Best known for his The Six-Word Memoir Project and book series, Larry Smith has teamed up with University of California at Berkeley professor and novelist Melanie Abrams on The Joy of Cannabis, a hardcover that offers "75 Ways to Amplify Your Life Through the Science and Magic of Cannabis."
The release date for The Joy of Cannabis (Sourcebooks, $29.99) is Jan. 10, when the authors will be appearing at Mrs. Dalloway's in Berkeley, CA for a reading and Q&A at 7 pm. See their tour schedule below.
Smith and Abrams answered the following questions provided by CelebStoner.
What inspired you to write this book?
We met three years ago at a party in the Bay Area. We started talking and when Melanie asked the circle of folks in the room, “Does anyone want to go out to the deck and get high?” Larry said yes, and we began a conversation that hasn’t stopped. Along the way, we realized we loved cannabis for the same reasons: this magical flower unlocks creativity and connection, decreases inhibitions and helps you be gloriously in the moment. And soon after we started working on the book, friends, friends of friends and parents of friends began flooding us with questions: Can cannabis assist with my anxiety? Pain? Sleep? Will it help reconnect me with my partner, parents and long lost friends? Do people really get more focused and productive with edibles? What’s the best way to use cannabis? How do I navigate a dispensary? Why do you call it "cannabis" and not "marijuana”?
How does The Joy of Cannabis differ from other weed-related books?

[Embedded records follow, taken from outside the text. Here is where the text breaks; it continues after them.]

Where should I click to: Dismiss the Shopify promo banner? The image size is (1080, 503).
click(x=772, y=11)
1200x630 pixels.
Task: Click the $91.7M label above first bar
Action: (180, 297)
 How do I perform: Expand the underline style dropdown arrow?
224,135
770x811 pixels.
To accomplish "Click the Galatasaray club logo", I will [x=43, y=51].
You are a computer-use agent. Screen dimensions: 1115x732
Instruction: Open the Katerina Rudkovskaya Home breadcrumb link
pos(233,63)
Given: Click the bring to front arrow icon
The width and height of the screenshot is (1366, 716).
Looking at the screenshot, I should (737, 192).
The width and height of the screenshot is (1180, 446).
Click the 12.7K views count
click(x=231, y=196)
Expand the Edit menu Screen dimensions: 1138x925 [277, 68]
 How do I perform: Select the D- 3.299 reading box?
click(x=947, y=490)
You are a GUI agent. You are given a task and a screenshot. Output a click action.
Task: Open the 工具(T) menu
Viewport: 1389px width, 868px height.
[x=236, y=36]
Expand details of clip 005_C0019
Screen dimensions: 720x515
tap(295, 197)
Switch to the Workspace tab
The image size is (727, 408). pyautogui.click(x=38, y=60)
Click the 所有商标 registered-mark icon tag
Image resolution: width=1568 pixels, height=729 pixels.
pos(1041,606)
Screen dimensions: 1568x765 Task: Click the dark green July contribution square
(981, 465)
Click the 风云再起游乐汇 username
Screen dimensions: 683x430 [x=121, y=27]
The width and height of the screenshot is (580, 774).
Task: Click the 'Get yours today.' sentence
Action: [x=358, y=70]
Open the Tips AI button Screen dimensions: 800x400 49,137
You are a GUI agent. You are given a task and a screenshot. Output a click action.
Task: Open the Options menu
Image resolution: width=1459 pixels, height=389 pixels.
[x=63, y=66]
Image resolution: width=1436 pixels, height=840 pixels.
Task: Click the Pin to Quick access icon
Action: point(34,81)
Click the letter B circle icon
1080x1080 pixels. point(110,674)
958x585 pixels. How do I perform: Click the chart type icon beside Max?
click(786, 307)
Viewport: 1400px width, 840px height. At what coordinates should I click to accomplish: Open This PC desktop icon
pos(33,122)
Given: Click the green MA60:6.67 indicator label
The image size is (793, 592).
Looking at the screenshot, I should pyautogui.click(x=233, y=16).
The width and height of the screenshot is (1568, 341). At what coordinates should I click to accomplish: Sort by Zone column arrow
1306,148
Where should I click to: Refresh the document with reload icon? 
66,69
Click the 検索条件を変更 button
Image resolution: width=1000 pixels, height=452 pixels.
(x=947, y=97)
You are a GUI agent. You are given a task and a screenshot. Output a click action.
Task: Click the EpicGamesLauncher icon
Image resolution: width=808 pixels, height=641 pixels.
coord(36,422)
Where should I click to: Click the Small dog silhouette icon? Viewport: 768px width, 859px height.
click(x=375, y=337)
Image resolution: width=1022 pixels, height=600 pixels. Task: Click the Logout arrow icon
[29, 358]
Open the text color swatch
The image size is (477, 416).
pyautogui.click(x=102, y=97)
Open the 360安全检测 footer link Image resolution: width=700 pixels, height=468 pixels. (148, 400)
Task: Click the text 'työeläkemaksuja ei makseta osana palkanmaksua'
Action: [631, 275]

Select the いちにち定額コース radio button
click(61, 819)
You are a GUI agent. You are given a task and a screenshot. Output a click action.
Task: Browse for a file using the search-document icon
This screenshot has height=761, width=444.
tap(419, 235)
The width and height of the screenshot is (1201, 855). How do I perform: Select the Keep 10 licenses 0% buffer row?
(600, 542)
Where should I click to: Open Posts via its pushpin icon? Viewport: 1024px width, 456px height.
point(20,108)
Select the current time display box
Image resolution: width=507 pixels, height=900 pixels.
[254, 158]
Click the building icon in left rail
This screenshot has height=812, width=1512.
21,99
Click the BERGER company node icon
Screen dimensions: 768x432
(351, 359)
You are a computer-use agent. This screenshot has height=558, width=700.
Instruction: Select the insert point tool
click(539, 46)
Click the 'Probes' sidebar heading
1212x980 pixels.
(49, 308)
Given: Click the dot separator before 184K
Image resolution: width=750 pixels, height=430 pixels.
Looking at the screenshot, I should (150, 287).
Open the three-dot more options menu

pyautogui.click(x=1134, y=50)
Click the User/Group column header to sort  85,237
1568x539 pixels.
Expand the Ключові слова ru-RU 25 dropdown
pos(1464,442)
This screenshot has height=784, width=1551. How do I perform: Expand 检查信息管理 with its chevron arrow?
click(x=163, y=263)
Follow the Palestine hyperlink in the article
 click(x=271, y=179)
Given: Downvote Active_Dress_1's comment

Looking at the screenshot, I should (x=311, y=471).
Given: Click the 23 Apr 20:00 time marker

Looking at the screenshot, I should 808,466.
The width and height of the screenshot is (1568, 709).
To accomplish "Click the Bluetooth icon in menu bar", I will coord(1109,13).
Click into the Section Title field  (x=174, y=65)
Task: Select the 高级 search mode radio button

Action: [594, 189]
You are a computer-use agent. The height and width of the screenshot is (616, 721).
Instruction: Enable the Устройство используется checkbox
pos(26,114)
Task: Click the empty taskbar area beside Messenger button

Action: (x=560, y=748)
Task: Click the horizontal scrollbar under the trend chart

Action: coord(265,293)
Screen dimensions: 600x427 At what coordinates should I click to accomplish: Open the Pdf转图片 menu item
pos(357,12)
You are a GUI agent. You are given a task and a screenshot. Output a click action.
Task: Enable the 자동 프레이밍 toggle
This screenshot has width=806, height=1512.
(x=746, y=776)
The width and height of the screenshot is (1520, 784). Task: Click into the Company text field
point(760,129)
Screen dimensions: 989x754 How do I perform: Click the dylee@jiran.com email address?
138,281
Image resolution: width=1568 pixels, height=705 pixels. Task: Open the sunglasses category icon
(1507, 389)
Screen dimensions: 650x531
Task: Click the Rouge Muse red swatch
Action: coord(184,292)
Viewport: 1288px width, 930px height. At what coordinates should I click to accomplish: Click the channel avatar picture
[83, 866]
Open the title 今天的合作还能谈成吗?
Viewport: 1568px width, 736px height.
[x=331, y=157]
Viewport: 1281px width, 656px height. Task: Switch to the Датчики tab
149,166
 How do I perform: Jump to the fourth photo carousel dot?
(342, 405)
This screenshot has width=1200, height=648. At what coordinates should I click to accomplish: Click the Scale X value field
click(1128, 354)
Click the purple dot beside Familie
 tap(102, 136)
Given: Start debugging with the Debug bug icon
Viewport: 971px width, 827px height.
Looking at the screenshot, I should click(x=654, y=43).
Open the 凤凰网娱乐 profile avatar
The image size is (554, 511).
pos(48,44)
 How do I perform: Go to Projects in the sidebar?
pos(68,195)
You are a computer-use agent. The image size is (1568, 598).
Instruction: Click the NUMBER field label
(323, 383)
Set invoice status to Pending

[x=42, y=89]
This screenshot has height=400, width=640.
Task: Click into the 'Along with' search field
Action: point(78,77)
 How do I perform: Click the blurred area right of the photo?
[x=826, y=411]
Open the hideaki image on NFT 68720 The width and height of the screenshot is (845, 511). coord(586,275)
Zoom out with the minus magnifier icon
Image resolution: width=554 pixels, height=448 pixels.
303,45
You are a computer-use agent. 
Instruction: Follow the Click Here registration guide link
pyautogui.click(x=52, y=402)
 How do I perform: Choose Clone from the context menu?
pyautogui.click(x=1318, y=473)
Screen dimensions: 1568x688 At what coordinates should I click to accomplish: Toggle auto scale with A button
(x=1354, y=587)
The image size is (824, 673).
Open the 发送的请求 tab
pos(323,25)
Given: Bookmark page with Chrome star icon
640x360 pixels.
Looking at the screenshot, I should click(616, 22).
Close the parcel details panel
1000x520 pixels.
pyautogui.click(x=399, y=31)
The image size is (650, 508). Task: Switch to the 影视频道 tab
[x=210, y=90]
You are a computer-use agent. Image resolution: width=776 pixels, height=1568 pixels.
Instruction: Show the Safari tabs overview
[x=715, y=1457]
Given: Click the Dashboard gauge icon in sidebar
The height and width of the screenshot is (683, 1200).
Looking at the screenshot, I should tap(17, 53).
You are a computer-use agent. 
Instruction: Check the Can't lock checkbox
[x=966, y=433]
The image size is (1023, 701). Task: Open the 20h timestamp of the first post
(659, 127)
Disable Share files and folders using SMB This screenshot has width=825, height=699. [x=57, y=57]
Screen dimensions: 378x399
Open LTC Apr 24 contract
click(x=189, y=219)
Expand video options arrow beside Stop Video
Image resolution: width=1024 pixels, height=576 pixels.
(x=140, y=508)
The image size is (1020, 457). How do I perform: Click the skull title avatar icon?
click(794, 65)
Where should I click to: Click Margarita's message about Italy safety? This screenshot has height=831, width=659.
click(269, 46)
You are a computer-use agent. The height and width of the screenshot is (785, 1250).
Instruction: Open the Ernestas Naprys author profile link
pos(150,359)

There are lots of books on cannabis, as well as blogs, web magazines and podcasts. Most focus on a specific lane — growing, selling, the industry, legislation, equity, strains and more. We love much of this media but wanted to write a book that would be a warm welcome for the canna-curious and still offer some new ideas and insight for canna-connoisseurs. We think of The Joy of Cannabis as “the internet in a box” in the form of a technology that still works really well: a book! Our book is a mix of “how to” toolkit, sober science and playful activities that allow readers to unlock the mind and body, increase productivity and, above all, joy. We have robust sections on music, sex and food. We also address timely issues around equity and inclusion and the importance of supporting BIPOC-owned canna-businesses.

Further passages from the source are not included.